No me vale. No, señor. Nuestros valiosos veteranos, últimos ejemplares de una “super-especie de mi especie”, cuya valía y coraje se encuentran en vías de extinción, herederos de los logros más épicos, no pueden ser tratados ni hablados así.

No son tiernos pollitos; pertenecen a un linaje cuyo bagaje cultural estamos echando a perder, dejando que se diluya hasta desaparecer en las aguas de la distracción (principalmente debida al abuso de los teléfonos móviles), de la falta de tiempo para escucharlos, de la infravaloración de una generación que tantas lecciones de fuerza moral podría aportarnos.

Hay que protegerlos y cuidarlos, claro que sí, pero desde la deferencia hacia el valor de su experiencia.

Hace algún tiempo que vengo observando un paternalismo/maternalismo que roza la repugnancia por cuanto deriva de una sobreprotección anuladora de voluntad. Del tipo que más bien hace de menos a las personas.

No sé a ustedes, pero a mí esta ñoñería arrobadora que me recuerda a la cara de anuncio de huevo kinder que se le pone a mi perro cuando recibe demasiadas atenciones (más de las que él mismo soporta), me pone en guardia; me yergue las antenas detectoras de intención debilitadora; me ofende como existencia capaz que soy.

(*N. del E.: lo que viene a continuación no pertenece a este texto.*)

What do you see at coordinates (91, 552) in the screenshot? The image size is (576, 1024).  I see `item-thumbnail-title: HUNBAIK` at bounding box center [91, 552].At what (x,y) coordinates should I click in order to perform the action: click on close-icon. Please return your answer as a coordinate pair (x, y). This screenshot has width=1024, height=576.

Insultan nuestra inteligencia, como casi todas las sandeces que se escuchan en la actual corrala de políticos, algunos verdaderamente chabacanos e ignorantes (eso sí: cobrando lo mismo que quienes antaño demostraban más elegancia, educación y, sobre todo ¡cultura!); una corrala donde, para colmo, han logrado entrar quienes representan a los que sólo usan los libros para calzar una mesa; a los orgullosos de ser esclavos de quienes financian canales alienantes como el protagonista de esta columna, no vayan a percatarse de la estafa que viven mientras son enconados contra quien precisamente trata de mostrarles lo que sería verdaderamente el trabajo y la vida digna.

Quién sabe, a lo mejor la pobre presentadora sufrió un arrebato de ternura que me descompuso el cuerpo y yo aquí exhalando azufre. 

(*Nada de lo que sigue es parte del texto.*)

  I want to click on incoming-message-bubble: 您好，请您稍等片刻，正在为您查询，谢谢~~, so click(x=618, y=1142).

No obstante, por si acaso estén atentos porque a los pollitos se les mete en un redil donde se creen protegidos, crecen atontados y un día… Son devorados.

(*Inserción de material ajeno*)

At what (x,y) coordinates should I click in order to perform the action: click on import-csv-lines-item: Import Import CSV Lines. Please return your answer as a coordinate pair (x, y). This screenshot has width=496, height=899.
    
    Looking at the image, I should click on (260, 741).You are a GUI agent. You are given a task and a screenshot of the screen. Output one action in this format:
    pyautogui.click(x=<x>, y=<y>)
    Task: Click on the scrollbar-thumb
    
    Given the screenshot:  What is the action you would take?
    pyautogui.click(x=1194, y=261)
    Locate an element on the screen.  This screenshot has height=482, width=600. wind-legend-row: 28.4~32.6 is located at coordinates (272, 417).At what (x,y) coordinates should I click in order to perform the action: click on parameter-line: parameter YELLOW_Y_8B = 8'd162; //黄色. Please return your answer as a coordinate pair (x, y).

Agudicen los sentidos, desconfíen (lo que es tener criterio propio, vaya). Y apóyense en los libros. Si no tienen tiempo para leer es porque se lo están robando. Ya pinta mal la cosa.

Y es que el efecto de la lectura es peligroso… para esos ladrones. Y ellos lo saben. Por eso procurarán que a usted no le baste con trabajar seis o siete horas diarias para afrontar la subida de los préstamos, los precios o la energía (subidas que ellos mismos provocan). Y esta vez no hablo de los políticos, sino de los poderes que se ocultan tras algunos de ellos.

No vaya a ser que los pollitos acaben acudiendo a quienes no quieren ciudadanos indefensos y subyugados bajo ese granjero que engorda mucho más que ellos mientras les deja las migajas de las ganancias… y el día menos pensado les retuerce el cuello sin escrúpulo ni castigo.

Patricia Vallecillo – escritora.

Autora de la trilogía Las abejas de Malia y del cuento Letras para una bruja.